(YOUR TASK):
One number is the whole answer: the tally of lines in the records that include the word "screenshot".

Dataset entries
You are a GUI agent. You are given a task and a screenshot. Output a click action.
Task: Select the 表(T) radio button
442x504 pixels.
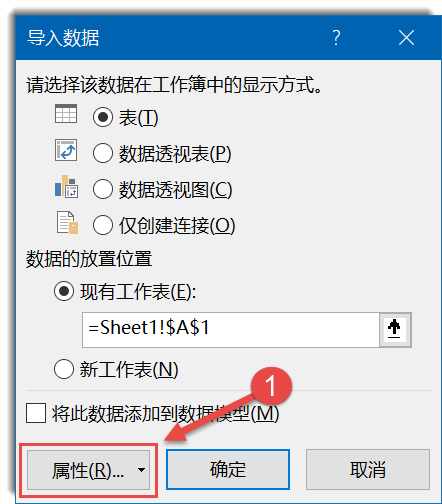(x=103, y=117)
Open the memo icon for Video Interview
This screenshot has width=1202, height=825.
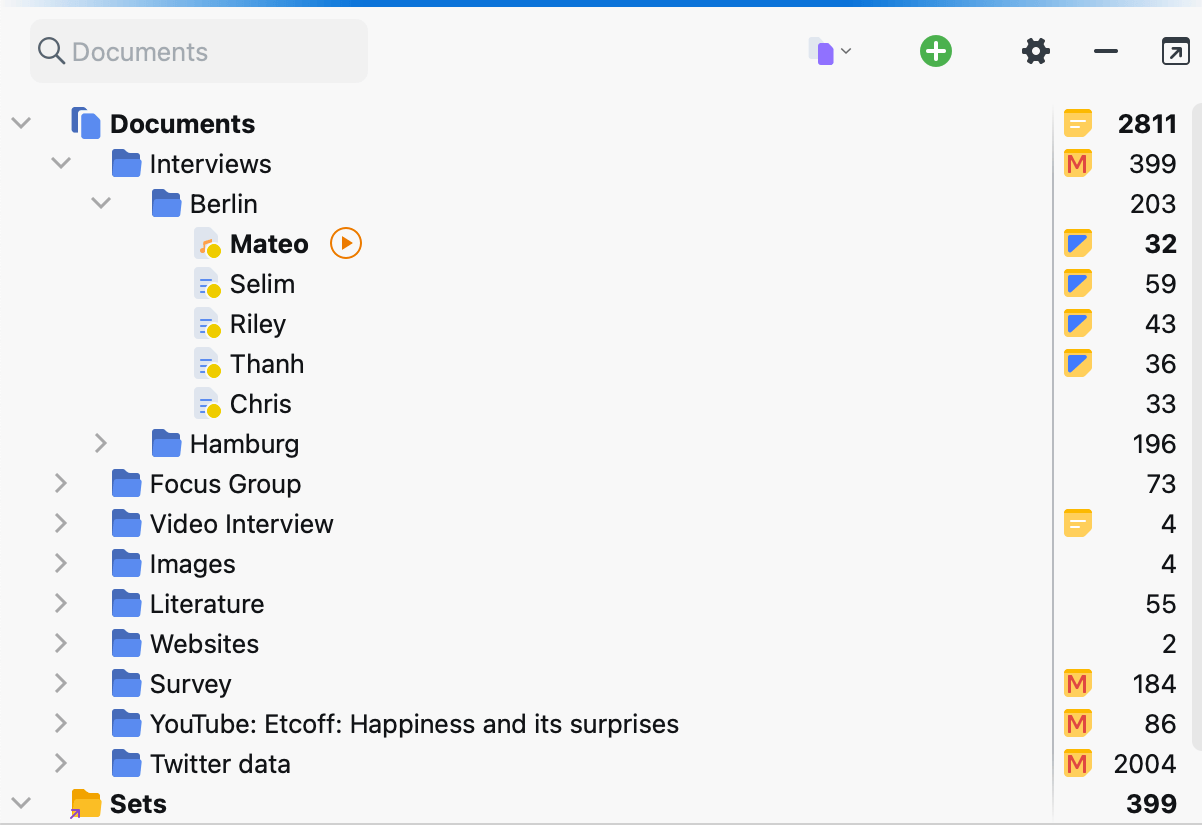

(TASK RESULT):
2